We all know computers are not random. In fact, getting actual random numbers is so hard for a computer, some people result to using lava lamps to get them.
So what is this “undefined behavior”?
Why are novice programmers, especially in C and C++ are always thought that if you do something that leads to undefined behavior, your computer may explode?

Well, I guess because that’s the easier explanation?
Programming languages that are free for anyone to implement, such as C and C++, have very long, very complicated standard documents describing them.
But programmers using these languages seldom read the standard.
Compiler makers do.

So what does “undefined behavior” really mean?
It means the people who wrote the standard don’t care about a particular edge case, or consider it too complicated to handle in a standard way.
So they say to the compiler writers: “programmers shouldn’t do this, but if they do, it is your problem!”.

This means that for every so called “undefined behavior” a specific code will be produced by the compiler, that will do the same specific thing every time the program is ran.
And that means, that as long as you don’t recompile your source with a different compiler, you will be getting consistent results.
The only caveat being that many undefined behavior cases involve code that handles uninitialized or improperly initialized memory, and so if memory values change between runs of the program, results may also change.

The SO question

In the SO question this code was given:

#include <iostream>

using namespace std;

int main() {
   char s1[] = {'a', 'b', 'c'};
   char s2[] = "abc";
   cout << s1 << endl;
   cout << s2 << endl;
 }

According to the person who posted it, when using some online compiler this code consistently printed the first string with an extra character at the end, and the second string correctly.

However, if the line return 0 was added to the code, it would consistently print both strings correctly.

The undefined behavior happens in line 8 where the code tries to print s1 which is not null terminated.

When I ran this code on my desktop machine with g++ 5.5.0 (yes, I am on an old distro), I got a consistent result that looked like this:

abcabc
abc

Adding and removing return 0 did not change the result.

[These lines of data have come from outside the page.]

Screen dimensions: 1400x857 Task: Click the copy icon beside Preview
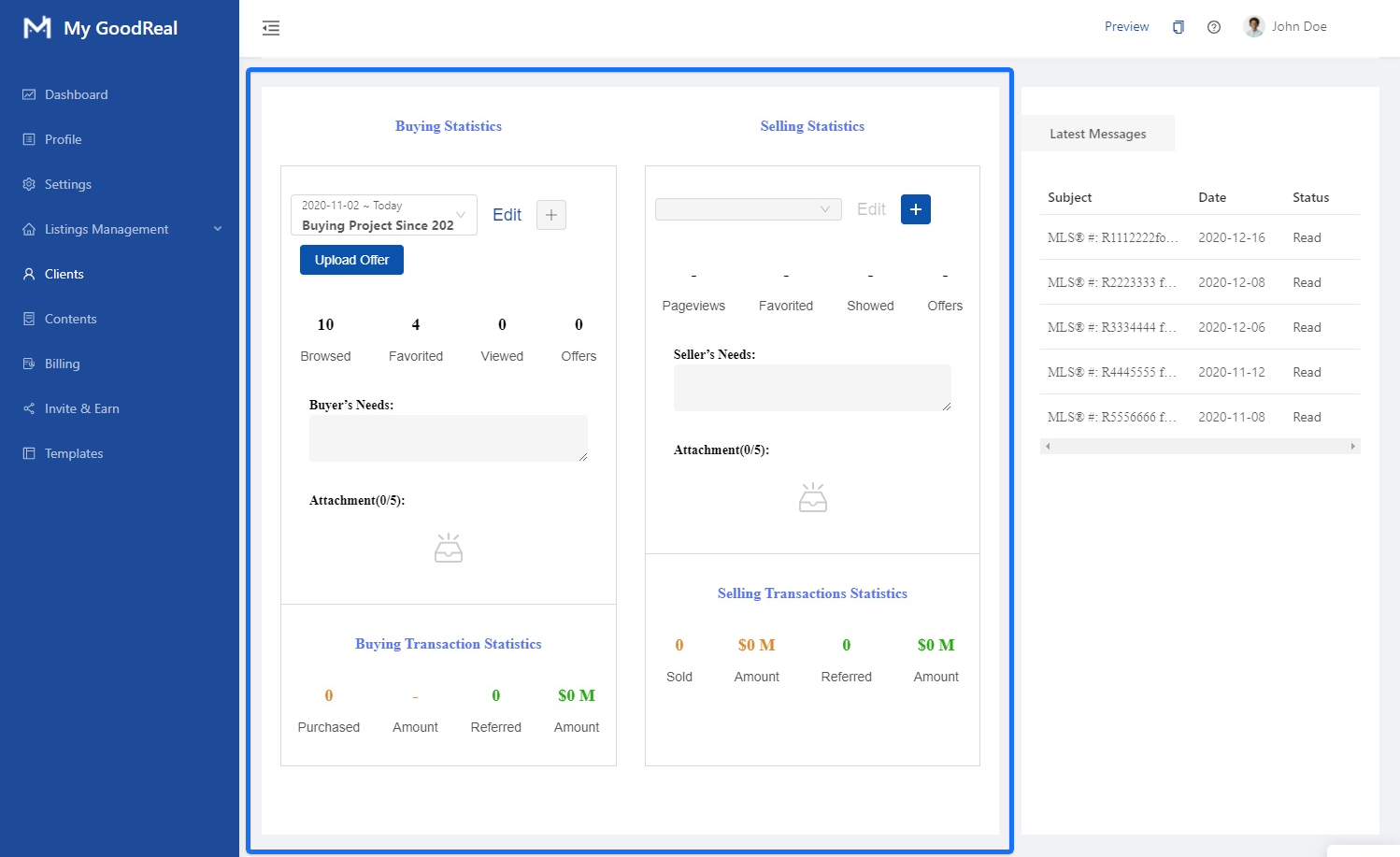pyautogui.click(x=1179, y=27)
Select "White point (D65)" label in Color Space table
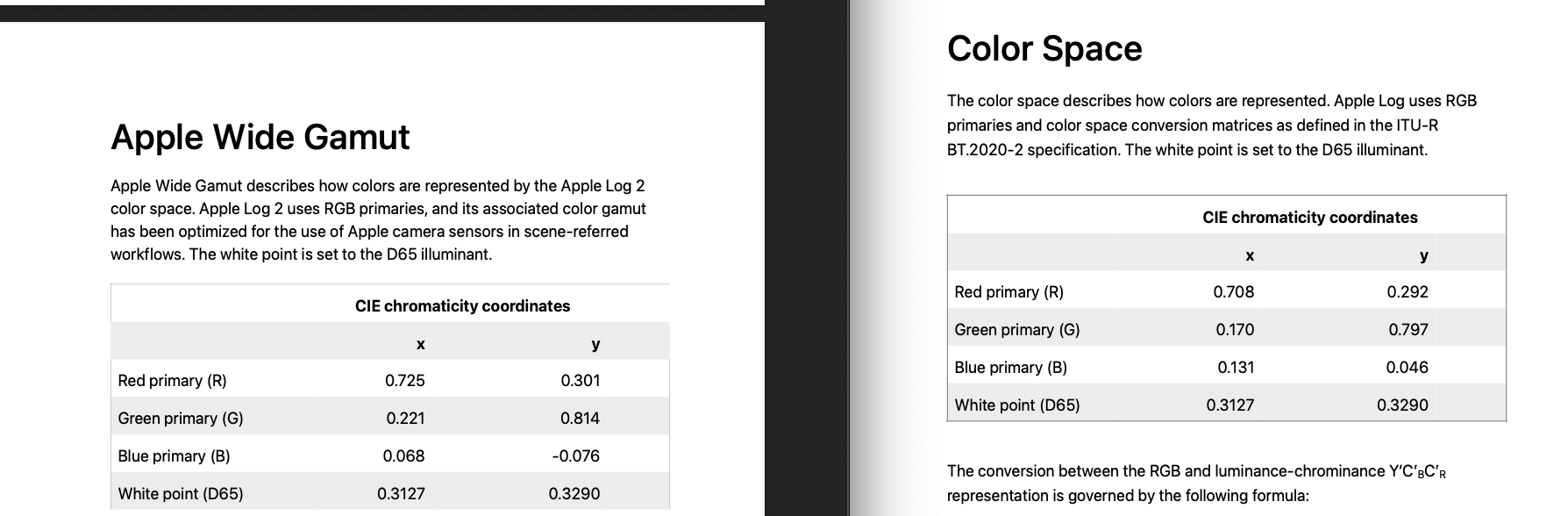Image resolution: width=1568 pixels, height=516 pixels. [1016, 405]
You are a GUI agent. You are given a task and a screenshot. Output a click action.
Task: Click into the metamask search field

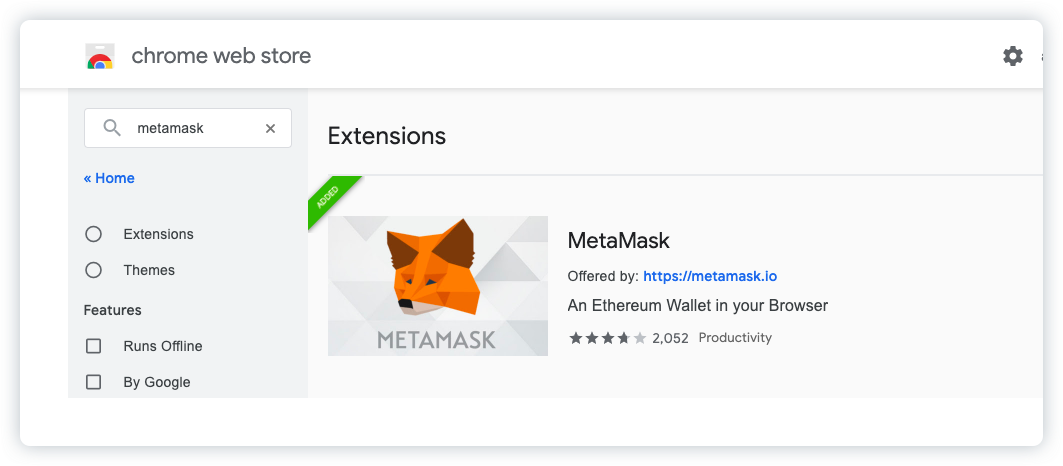(x=188, y=128)
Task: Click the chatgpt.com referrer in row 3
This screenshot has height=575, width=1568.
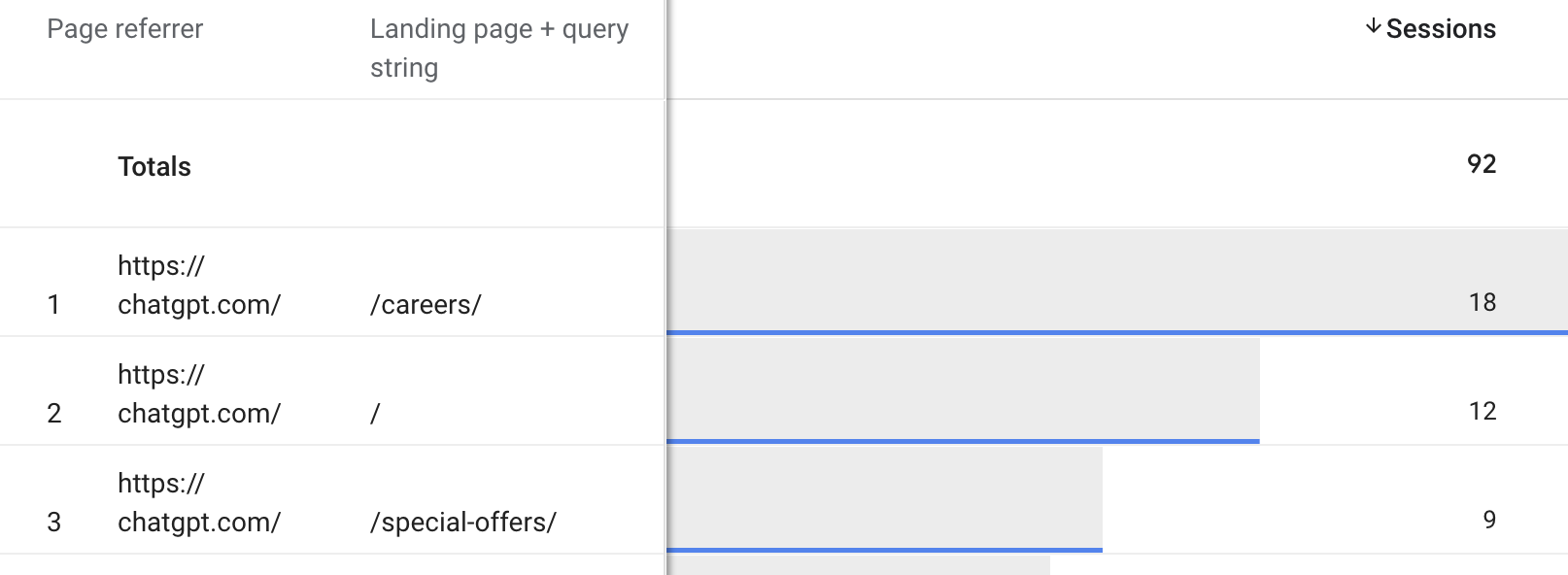Action: pos(198,503)
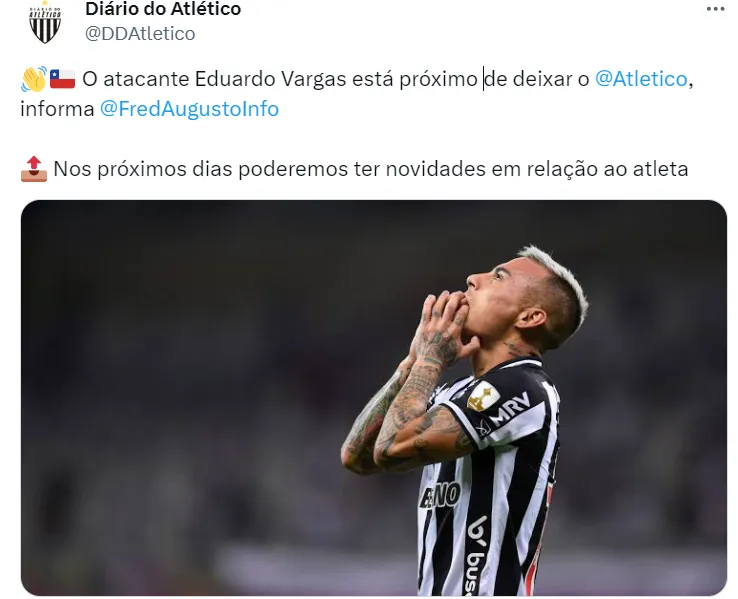Click the Diário do Atlético display name
Viewport: 738px width, 599px height.
point(163,9)
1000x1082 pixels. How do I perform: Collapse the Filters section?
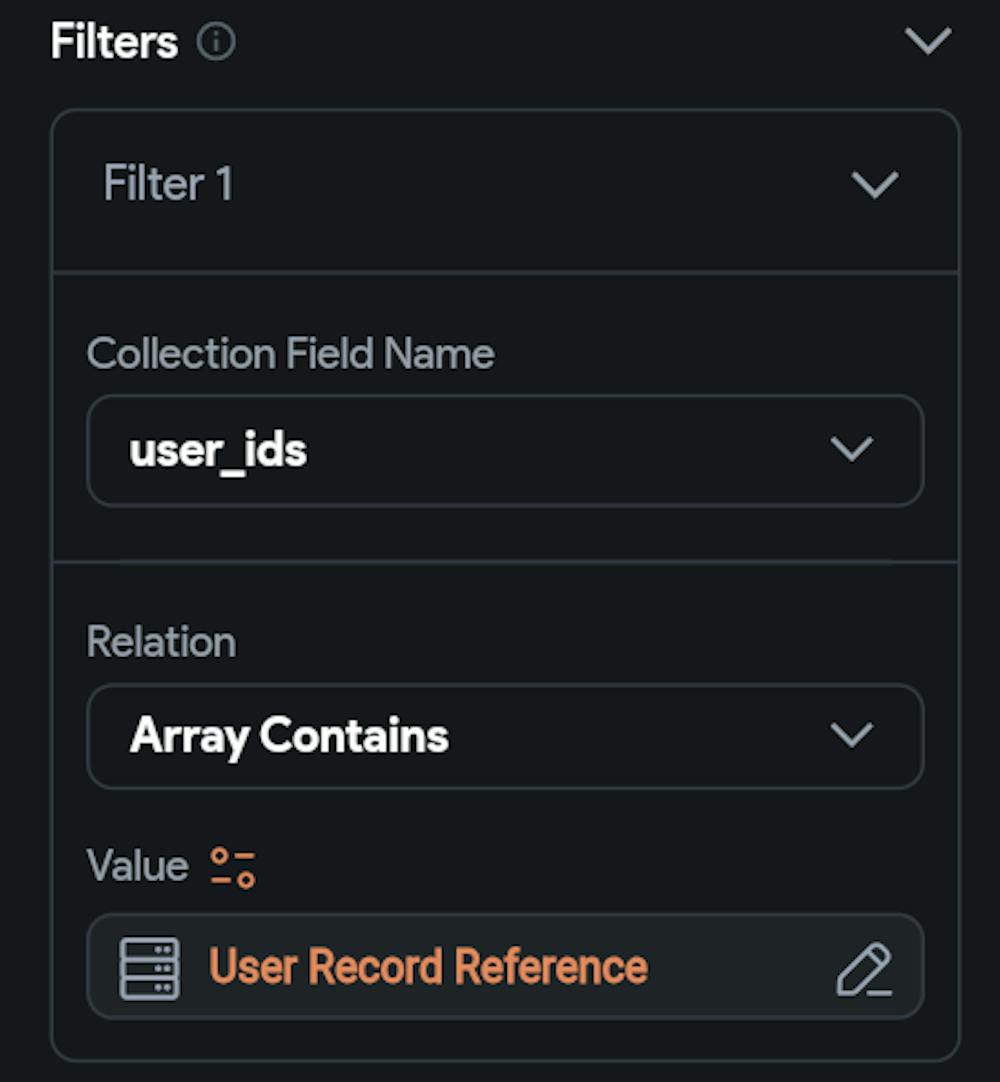click(x=930, y=41)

So it seems that the SO crowd were right: this is some random, unreproducible behavior.
Or is it?

The investigation

I decided I wanted to know what the code was really doing.
Will the result change if I reboot the computer?
Will it change if I ran the binary on another computer?

It is tempting to say “yes” because I am sure that like me, at least some of you imagine that without the \0 character in the s1 array, cout will continue trying to print some random memory that may contain anything.

But, that is not at all what happened here!
In fact, I was surprised to learn that my binary will consistently and reliably print the output shown above, and even changing compiler optimization flags didn’t do anything to alter that.

To find out what the code was really doing, I asked the compiler to output assembly instead of machine code.

This reveled some very interesting things:

First, return 0 doesn’t matter!
Turns out, regardless of me adding the line, gcc would output the code needed to cleanly exit main with return value 0 every time:

	movl	$0, %eax
	movq	-8(%rbp), %rdx
	xorq	%fs:40, %rdx
	je	.L3
	call	__stack_chk_fail
.L3:
	leave

Notice the first line: it is Linux x86-64 ABI convention to return the result in EAX register.
The rest is just cleanup code that is also automatically generated.
Interestingly enough, turning on optimization will replace this line with xorl %eax, %eax wich is considered faster on x86 architecture.

So, now we know that at least on my version of gcc the return statement makes no changes to the code, but what about the strings?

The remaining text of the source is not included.